Così è nato il ricorso al Garante della privacy, nel novembre scorso, da cui è scaturita una pronuncia che ha un doppio valore: non solo l’autorità stabilisce che ha competenza su questo ambito, ma stabilisce anche due doveri della casa madre europa, in Irlanda: Facebook dovrà, entro un certo termine di tempo – non ancora trascorso – comunicare tutte le informazioni, e l’autorità ha imposto di non trattarle in altro modo e di non cancellarle, perché potrebbero essere delle prove in sede di un processo. Non è ancora noto se Facebook abbia già ottemperato a questi ordini, né esistono al momento commenti ufficiali.

Il significato dell’ordinanza

Questa vicenda è interessante sotto molti punti di vista. Facebook non ha mai evitato di rispondere all’utente, ed è qui il problema: quando la persona colpita dal fake e dalle minacce ha provato a impossessarsi di tutto quanto era stato prodotto, comprese le conversazioni, la Facebook Ireland Ltd ha, correttamente, invitato l’utente ad utilizzare il tool di download dei propri dati e ad usare lo strumento di reporting per il falso profilo.
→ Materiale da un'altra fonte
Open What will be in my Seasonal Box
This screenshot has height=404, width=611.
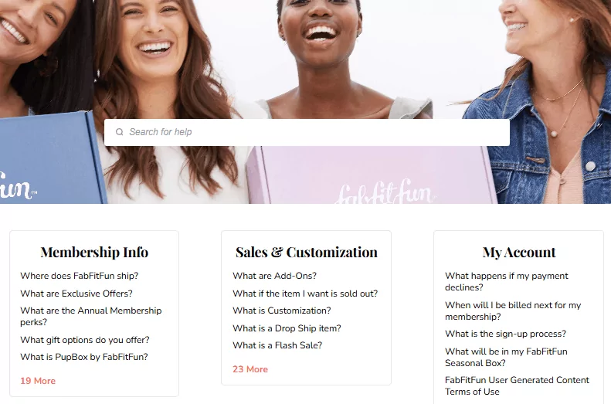click(506, 357)
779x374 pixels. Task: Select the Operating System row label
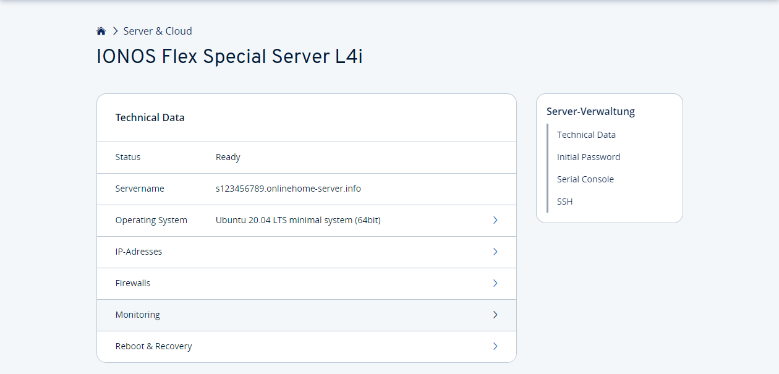151,220
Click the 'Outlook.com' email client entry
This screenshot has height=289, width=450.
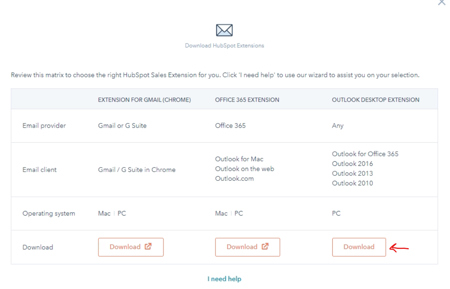[x=234, y=179]
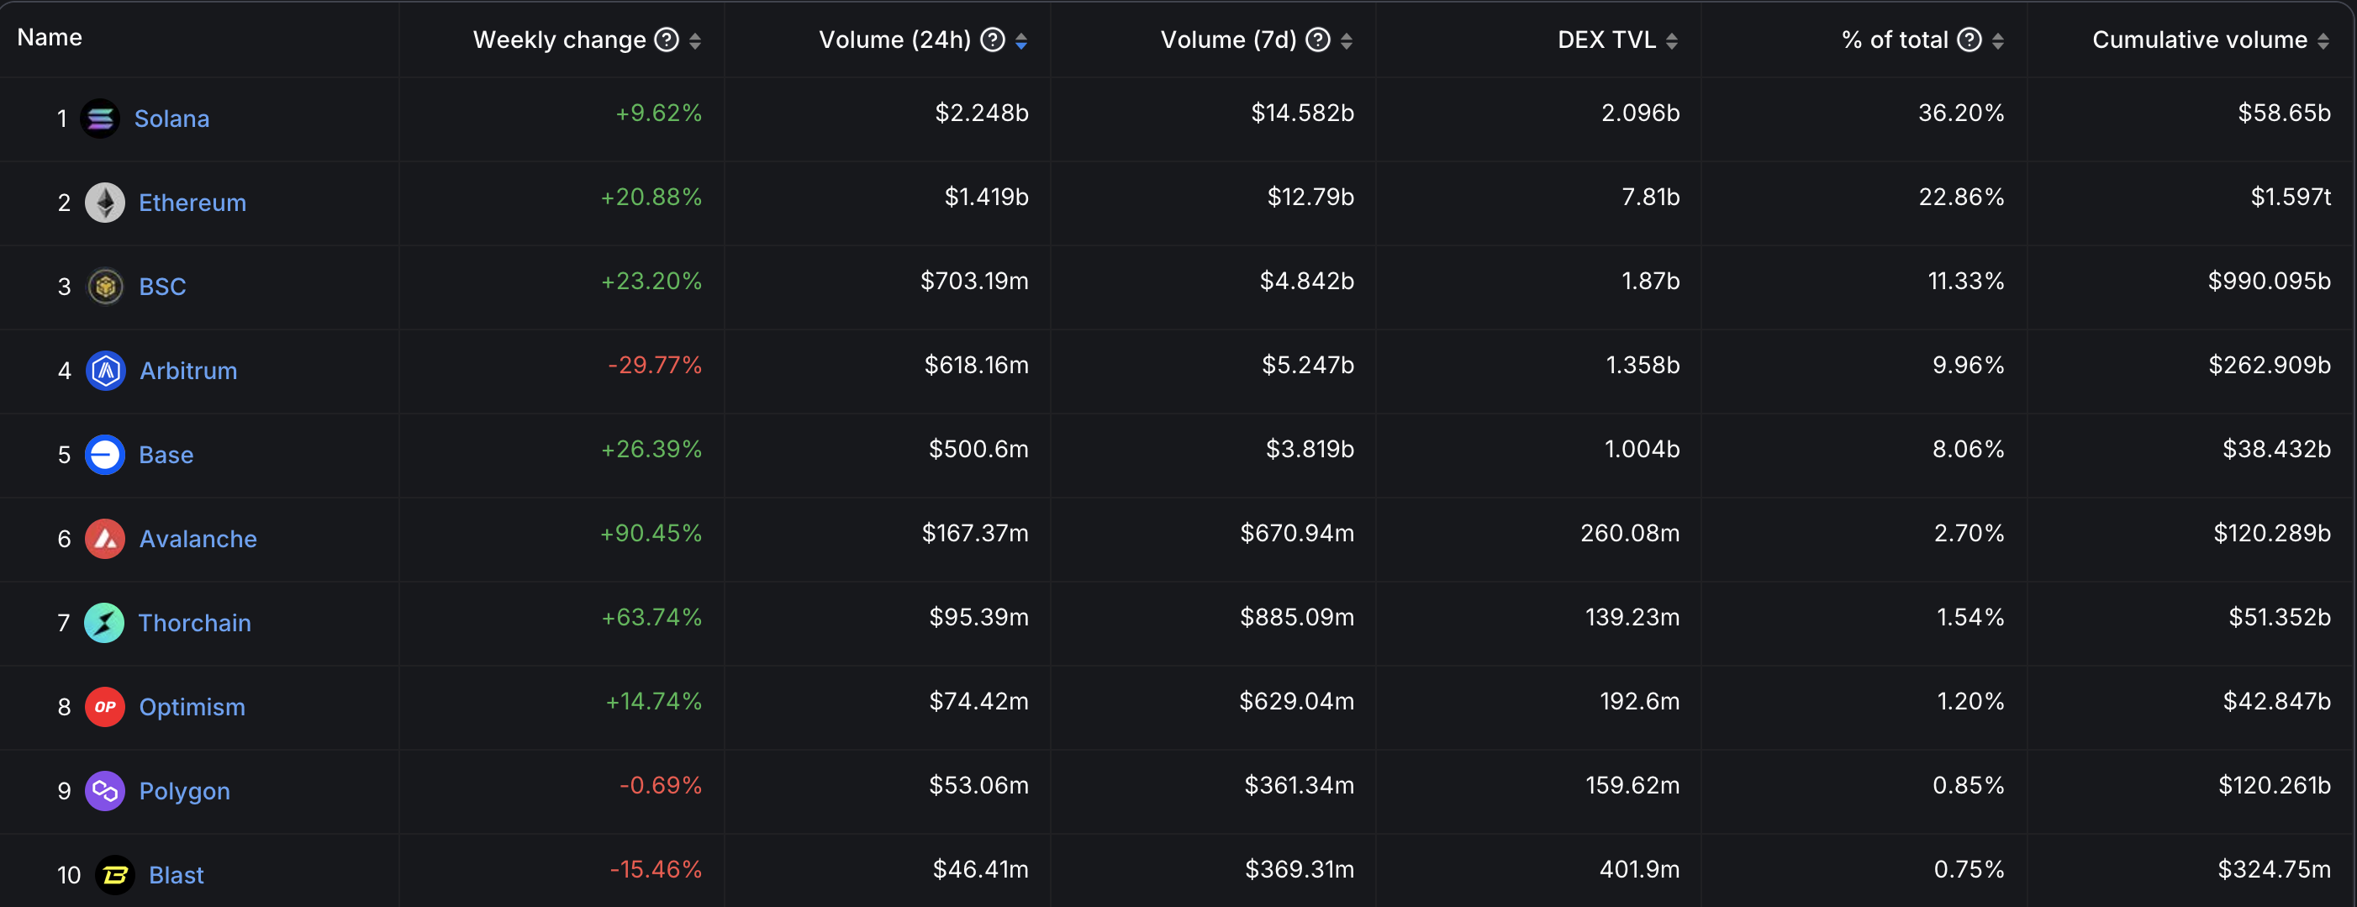Toggle sort arrows on Volume (24h)

click(1021, 41)
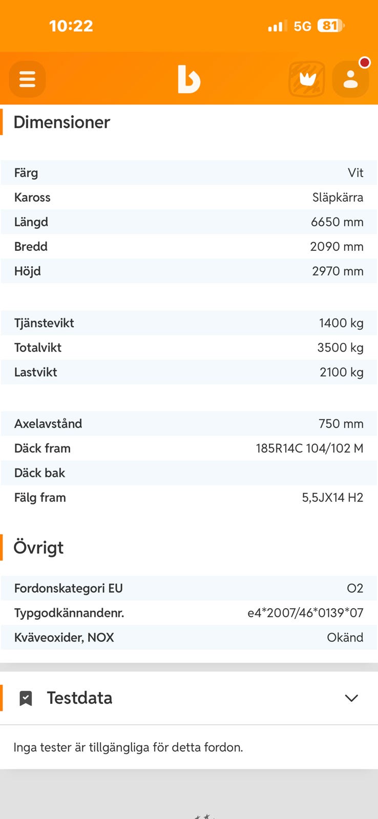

Peccato però che i dati suoi fossero poco comprensibili, mentre le conversazioni erano ancora presenti; inoltre sull’account falso, che non era di sua proprietà – nel frattempo reso invisibile – il suggerimento dell’azienda era quello di rivolgersi alle forze dell’ordine.

Il fatto significativo è che la pronuncia del Garante ha ritenuto di poter intervenire alla luce del diritto nazionale, tenuto conto che nel territorio nazionale opera un’organizzazione stabile, Facebook Italy s.r.l. che è collegata alla casa madre europea (da sentenza della Corte europea sul caso Google Spain), quindi ha riconosciuto specifici diritti all’utente che superano di molto l’ampiezza degli strumenti self-help del sito. Se si considera che la silicon valley ha già mostrato l’intenzione di sviluppare questi ambienti con l’intelligenza artificiale, emerge un possibile scontro legale dei prossimi anni: un utente può ritenersi soddisfatto da istruzioni fredde, algoritmiche? Oppure azioni come la disponibilità a fornire dati e a cancellare account falsi va velocizzata ed umanizzata? Probabilmente la tecnologia non è di ostacolo anzi di aiuto quando si tratta di gestire più di un miliardo di clienti, ma la questione è aperta. Si accettano scommesse su prossime sentenze europee a proposito di cittadini delusi dai bot.